Please retype everything from the start of the lines below down to the line containing "Looking at the screenshot, I should coord(273,45).", including that line.

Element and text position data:
"""

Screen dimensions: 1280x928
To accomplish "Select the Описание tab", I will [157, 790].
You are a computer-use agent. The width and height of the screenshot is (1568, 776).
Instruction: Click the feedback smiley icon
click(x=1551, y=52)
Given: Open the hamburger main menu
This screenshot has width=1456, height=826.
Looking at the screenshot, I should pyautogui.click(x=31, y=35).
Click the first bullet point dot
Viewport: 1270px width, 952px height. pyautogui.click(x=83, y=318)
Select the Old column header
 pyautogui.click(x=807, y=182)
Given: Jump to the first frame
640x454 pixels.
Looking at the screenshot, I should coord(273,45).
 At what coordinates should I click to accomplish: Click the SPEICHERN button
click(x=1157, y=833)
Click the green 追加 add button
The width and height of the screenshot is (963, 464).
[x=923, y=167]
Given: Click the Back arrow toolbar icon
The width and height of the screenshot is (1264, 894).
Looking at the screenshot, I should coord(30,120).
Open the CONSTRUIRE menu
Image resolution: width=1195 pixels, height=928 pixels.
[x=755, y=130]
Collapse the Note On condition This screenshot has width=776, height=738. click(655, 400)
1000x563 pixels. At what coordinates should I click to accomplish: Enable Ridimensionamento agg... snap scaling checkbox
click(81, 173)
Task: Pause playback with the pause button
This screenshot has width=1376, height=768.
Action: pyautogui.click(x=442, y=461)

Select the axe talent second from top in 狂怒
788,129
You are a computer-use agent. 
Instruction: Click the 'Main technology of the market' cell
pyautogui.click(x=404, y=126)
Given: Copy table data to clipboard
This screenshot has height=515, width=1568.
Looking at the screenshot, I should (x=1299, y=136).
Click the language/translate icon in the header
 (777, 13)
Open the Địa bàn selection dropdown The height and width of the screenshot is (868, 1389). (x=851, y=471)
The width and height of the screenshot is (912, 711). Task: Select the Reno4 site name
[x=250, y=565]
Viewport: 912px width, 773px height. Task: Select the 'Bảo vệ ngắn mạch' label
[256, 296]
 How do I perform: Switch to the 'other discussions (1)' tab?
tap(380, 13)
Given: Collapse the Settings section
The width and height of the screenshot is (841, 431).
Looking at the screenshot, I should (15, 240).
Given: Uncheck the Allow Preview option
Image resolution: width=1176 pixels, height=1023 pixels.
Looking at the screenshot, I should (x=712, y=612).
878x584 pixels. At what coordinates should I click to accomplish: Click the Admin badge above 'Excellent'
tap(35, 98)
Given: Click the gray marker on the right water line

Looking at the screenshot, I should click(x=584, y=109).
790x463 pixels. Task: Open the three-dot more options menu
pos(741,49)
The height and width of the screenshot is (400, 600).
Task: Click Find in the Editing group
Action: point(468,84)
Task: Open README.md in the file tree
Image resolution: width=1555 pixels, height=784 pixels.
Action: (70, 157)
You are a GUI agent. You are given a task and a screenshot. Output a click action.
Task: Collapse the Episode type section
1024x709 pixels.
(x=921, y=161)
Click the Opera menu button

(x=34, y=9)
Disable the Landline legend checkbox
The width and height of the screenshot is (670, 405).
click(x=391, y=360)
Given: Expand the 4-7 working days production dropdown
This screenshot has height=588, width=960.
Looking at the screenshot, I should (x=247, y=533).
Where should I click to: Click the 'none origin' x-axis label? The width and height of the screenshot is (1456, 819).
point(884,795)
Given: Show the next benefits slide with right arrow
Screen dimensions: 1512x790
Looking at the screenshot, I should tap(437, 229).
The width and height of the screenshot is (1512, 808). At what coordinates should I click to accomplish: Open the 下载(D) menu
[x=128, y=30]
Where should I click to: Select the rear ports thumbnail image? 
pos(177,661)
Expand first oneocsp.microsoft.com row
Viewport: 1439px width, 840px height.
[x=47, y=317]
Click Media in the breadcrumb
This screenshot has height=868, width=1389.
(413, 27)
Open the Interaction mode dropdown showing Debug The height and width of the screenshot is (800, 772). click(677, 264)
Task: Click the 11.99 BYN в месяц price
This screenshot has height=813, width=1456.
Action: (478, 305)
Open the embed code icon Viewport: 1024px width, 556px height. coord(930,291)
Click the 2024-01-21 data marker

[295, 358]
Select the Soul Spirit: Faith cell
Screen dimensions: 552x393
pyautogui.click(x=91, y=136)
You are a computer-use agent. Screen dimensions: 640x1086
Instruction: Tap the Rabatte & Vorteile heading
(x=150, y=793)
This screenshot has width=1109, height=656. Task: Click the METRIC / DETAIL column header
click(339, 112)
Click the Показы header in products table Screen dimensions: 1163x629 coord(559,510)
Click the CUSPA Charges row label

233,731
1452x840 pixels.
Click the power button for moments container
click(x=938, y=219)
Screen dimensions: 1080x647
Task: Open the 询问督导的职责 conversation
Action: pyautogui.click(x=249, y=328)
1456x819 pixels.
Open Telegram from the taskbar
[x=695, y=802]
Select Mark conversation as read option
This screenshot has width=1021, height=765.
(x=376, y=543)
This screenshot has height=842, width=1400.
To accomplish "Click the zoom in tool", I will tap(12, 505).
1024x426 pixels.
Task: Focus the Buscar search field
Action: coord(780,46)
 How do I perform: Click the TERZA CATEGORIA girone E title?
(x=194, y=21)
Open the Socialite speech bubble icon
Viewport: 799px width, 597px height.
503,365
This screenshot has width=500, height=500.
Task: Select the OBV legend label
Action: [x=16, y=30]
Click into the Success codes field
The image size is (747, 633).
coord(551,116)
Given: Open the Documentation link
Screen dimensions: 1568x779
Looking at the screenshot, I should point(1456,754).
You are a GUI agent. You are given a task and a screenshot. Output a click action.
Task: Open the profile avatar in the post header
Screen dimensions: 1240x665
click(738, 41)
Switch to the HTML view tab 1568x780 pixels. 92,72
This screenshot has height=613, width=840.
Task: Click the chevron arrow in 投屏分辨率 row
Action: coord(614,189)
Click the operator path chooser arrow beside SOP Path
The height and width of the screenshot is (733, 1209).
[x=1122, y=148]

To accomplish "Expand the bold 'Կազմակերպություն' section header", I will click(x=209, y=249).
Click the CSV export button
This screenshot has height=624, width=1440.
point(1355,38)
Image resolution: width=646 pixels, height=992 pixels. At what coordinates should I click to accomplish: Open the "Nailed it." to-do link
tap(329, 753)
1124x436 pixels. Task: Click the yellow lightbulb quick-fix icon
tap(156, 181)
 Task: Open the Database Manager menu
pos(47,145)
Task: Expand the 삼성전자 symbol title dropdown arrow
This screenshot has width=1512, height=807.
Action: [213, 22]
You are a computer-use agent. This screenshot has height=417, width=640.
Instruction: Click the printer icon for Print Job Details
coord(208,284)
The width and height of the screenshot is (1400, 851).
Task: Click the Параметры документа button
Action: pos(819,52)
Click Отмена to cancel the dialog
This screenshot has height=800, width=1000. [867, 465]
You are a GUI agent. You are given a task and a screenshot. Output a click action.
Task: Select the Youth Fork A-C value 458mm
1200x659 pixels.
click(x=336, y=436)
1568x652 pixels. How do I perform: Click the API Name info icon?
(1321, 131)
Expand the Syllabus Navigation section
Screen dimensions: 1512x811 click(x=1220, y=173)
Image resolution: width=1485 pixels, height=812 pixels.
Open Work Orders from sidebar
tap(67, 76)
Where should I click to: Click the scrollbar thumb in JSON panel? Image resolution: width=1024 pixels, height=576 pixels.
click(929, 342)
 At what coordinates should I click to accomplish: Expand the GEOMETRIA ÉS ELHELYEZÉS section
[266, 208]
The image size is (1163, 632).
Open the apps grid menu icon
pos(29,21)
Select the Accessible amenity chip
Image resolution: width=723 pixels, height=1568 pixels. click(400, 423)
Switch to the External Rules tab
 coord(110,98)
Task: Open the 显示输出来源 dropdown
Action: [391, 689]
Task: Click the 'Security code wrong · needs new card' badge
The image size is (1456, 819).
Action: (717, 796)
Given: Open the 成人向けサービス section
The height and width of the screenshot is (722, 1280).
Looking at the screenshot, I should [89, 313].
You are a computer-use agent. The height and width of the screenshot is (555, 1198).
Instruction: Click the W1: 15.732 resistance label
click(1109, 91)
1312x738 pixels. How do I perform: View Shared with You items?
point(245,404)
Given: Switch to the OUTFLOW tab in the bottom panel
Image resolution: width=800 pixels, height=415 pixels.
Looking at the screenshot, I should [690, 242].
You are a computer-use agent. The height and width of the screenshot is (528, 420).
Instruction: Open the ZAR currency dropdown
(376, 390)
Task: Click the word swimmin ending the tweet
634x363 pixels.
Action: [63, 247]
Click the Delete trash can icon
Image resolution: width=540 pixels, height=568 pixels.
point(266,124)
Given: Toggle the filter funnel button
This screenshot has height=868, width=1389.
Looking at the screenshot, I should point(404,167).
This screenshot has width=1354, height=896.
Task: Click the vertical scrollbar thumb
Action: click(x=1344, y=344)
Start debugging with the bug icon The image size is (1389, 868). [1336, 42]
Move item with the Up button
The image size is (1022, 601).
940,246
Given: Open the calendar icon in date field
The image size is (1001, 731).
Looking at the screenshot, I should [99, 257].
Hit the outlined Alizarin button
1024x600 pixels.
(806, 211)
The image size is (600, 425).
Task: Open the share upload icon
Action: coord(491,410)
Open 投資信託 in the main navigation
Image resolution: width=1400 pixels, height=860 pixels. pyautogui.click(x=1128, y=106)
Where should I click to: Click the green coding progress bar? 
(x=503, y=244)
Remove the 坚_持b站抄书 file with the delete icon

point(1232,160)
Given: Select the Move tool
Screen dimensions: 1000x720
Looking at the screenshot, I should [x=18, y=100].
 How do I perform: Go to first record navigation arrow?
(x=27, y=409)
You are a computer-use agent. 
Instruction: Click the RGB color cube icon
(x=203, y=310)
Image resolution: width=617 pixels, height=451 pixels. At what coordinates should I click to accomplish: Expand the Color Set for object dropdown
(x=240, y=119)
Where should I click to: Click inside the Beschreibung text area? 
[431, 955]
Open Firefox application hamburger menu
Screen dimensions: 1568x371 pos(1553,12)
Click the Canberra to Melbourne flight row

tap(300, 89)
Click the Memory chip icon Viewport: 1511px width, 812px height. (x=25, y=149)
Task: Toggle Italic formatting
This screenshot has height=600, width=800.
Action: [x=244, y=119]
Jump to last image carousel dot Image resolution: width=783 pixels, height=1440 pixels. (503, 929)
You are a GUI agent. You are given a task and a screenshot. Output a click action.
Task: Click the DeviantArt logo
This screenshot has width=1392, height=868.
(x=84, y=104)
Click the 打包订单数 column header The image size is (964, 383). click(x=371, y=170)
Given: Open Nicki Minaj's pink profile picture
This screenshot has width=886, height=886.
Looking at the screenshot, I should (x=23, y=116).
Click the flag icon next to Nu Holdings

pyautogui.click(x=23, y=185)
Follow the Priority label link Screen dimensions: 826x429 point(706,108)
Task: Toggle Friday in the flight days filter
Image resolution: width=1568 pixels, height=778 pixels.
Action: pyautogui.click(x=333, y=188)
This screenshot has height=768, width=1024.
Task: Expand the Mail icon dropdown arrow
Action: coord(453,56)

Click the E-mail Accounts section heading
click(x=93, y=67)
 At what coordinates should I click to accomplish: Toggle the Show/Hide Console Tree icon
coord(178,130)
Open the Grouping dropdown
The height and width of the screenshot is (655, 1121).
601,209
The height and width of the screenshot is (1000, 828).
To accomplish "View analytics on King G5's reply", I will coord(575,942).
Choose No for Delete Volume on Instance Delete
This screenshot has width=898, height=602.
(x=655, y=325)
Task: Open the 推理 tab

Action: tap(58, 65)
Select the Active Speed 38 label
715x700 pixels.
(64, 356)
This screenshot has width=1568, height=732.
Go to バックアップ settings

"""

→ Answer to this task:
Screen dimensions: 1280x928
To accomplish "Select the Описание tab", I will [157, 790].
You are a computer-use agent. The width and height of the screenshot is (1568, 776).
Instruction: Click the feedback smiley icon
click(x=1551, y=52)
Given: Open the hamburger main menu
This screenshot has width=1456, height=826.
Looking at the screenshot, I should pyautogui.click(x=31, y=35).
Click the first bullet point dot
Viewport: 1270px width, 952px height. pyautogui.click(x=83, y=318)
Select the Old column header
 pyautogui.click(x=807, y=182)
Given: Jump to the first frame
640x454 pixels.
Looking at the screenshot, I should coord(273,45).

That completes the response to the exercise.